RECORDS SUPPLIED –
# # # # #
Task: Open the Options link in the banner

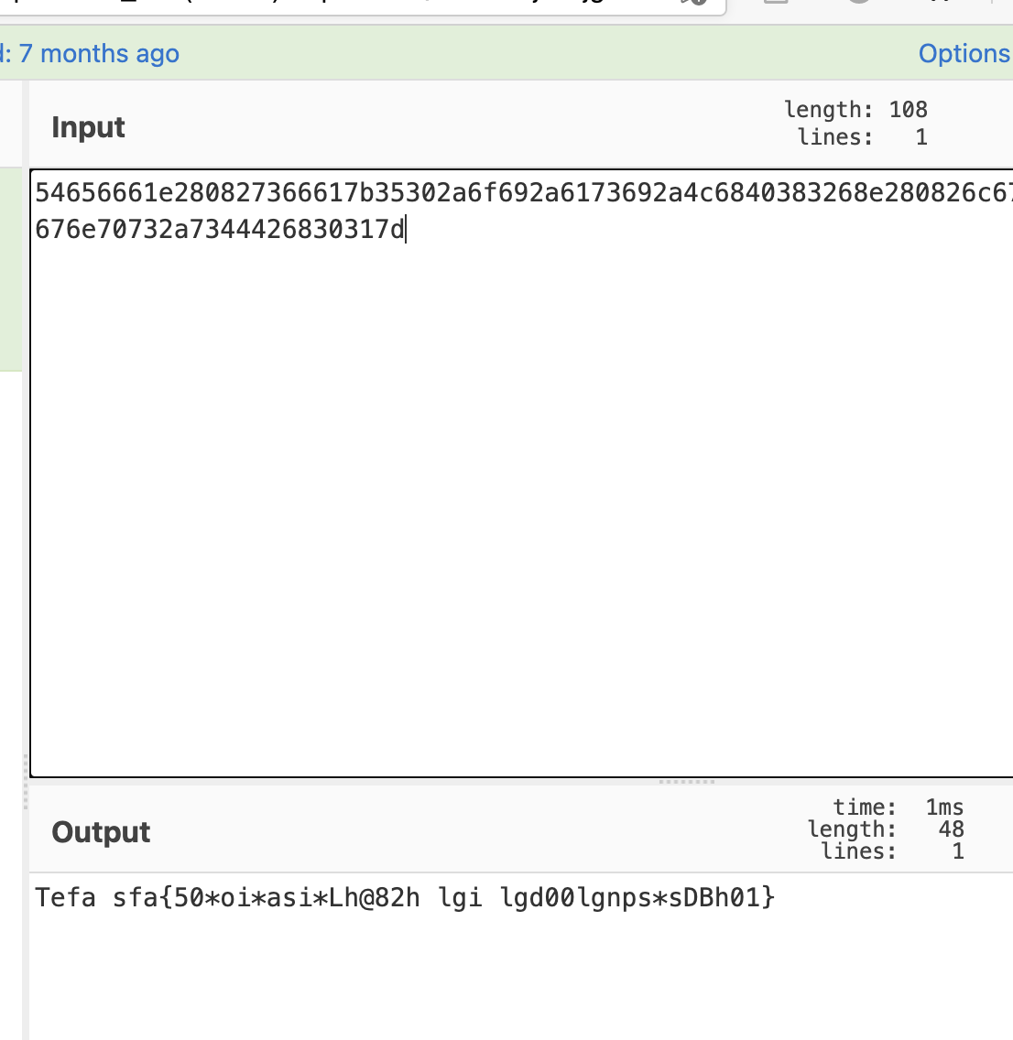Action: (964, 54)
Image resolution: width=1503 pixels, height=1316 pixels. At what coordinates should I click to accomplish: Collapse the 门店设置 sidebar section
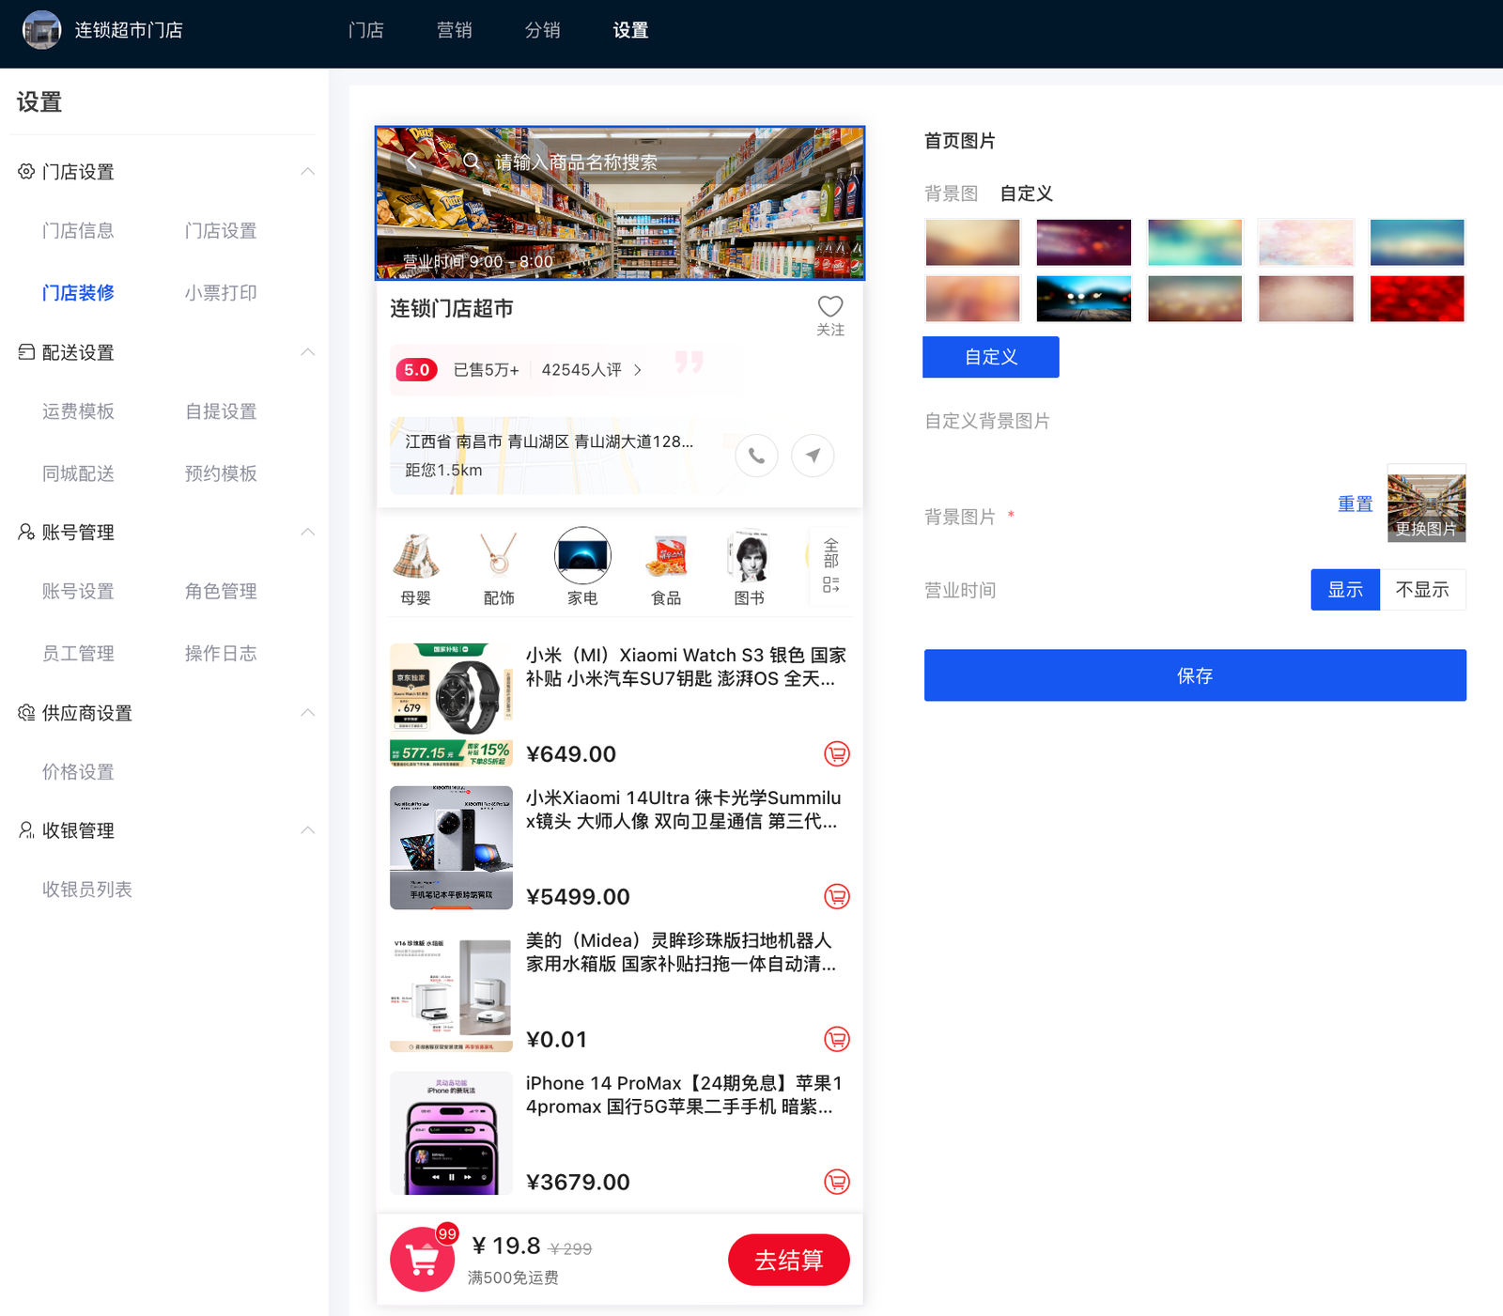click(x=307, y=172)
# # # # #
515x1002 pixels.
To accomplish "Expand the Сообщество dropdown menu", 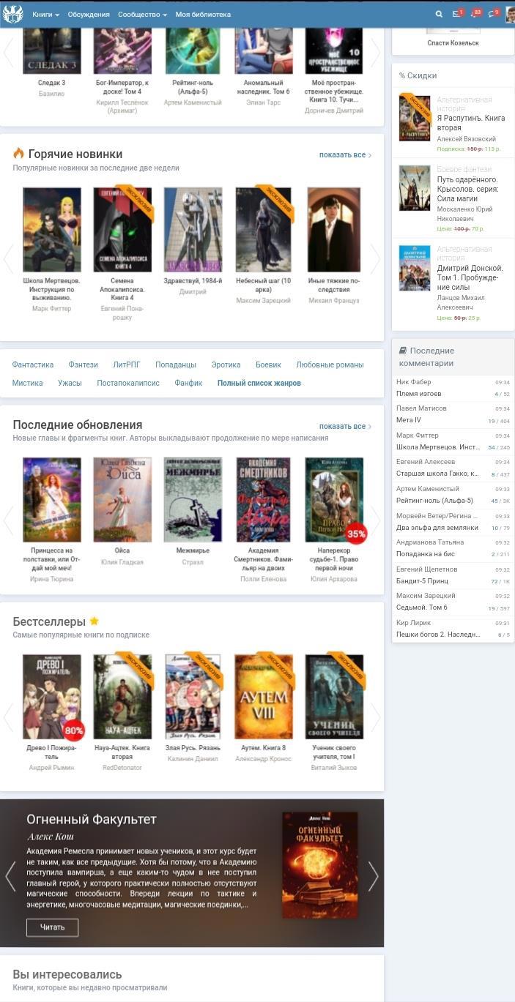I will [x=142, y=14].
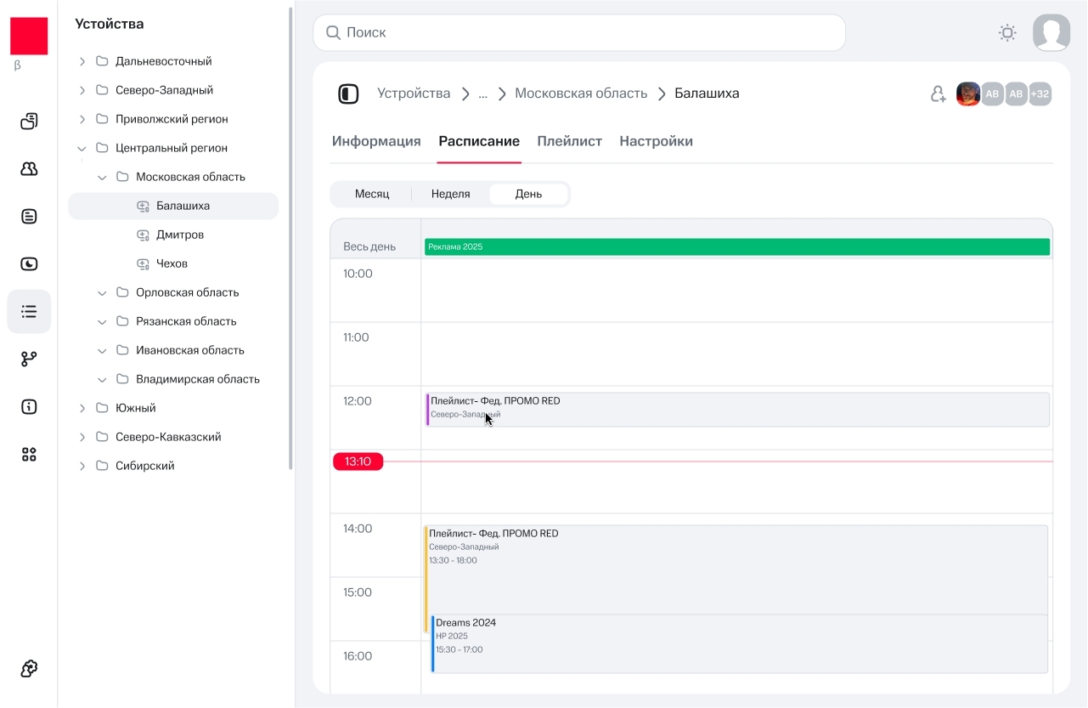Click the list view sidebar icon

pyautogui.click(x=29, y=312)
# # # # #
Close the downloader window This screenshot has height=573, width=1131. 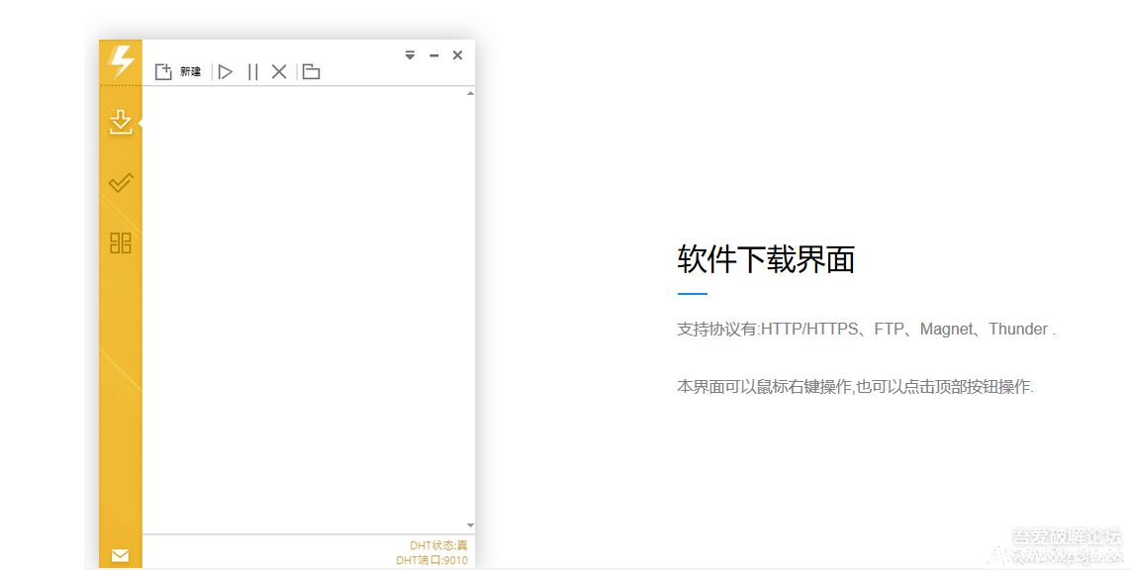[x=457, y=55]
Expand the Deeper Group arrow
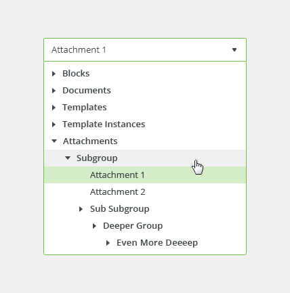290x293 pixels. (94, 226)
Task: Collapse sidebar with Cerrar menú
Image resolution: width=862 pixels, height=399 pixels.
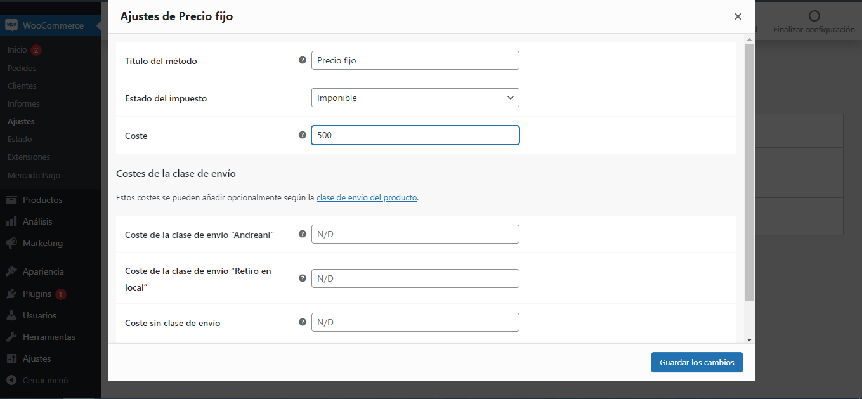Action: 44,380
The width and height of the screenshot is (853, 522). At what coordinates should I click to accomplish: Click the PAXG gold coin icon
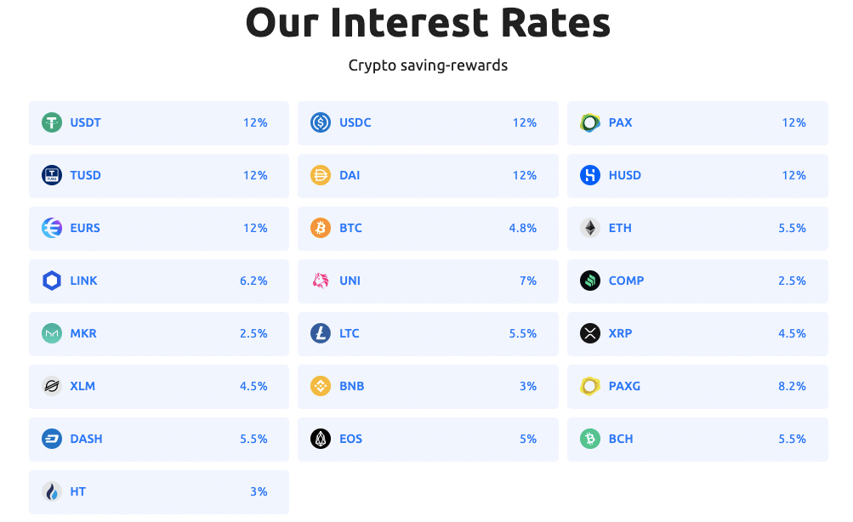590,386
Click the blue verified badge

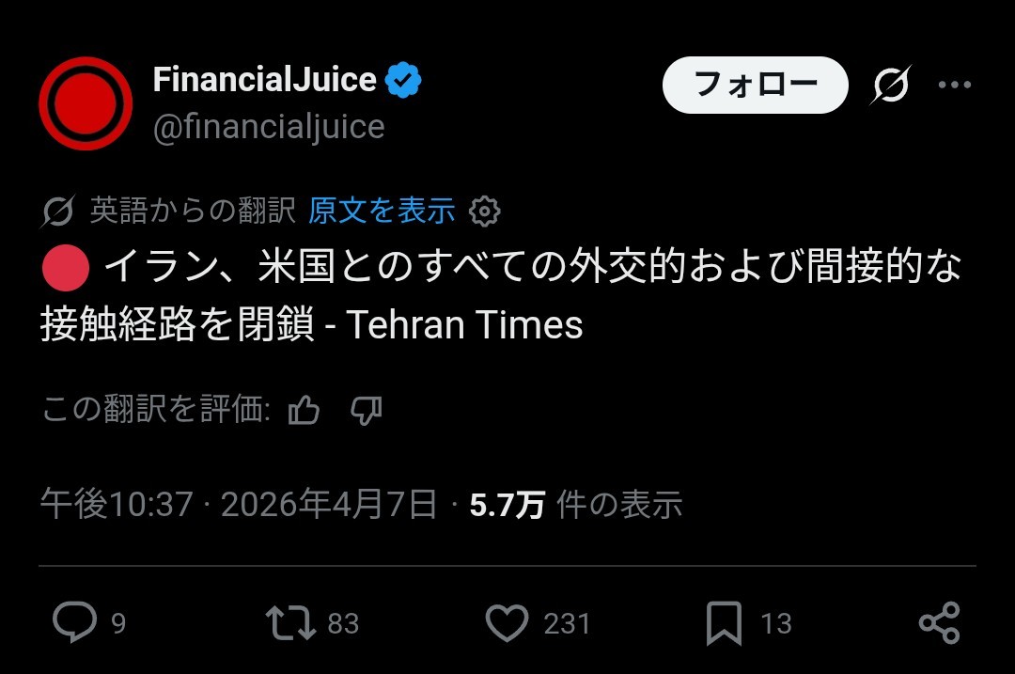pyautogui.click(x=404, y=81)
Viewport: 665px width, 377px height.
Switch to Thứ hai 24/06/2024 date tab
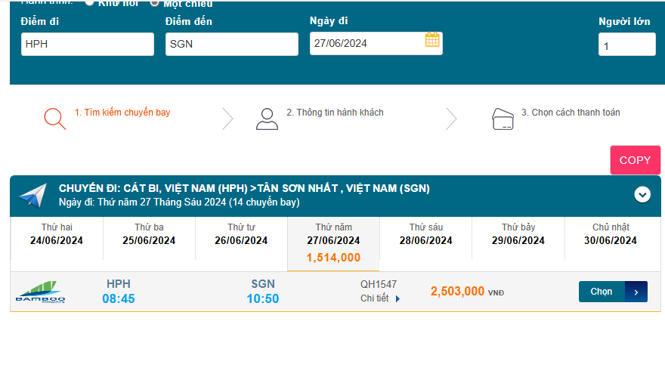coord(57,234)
# # # # #
EXERCISE INSTRUCTIONS –
Give back exactly the lines of the listing above from the one that contains "Expand the Deeper Group arrow" up to and including the one that contains "Viewport: 665px width, 377px height.", but not the pictures, and no other lines.

ANSWER FOR THE TASK –
Expand the Deeper Group arrow
290x293 pixels. (94, 226)
Task: Collapse sidebar with Cerrar menú
Image resolution: width=862 pixels, height=399 pixels.
Action: 44,380
The width and height of the screenshot is (853, 522). At what coordinates should I click to accomplish: Click the PAXG gold coin icon
590,386
Click the blue verified badge

pyautogui.click(x=404, y=81)
Viewport: 665px width, 377px height.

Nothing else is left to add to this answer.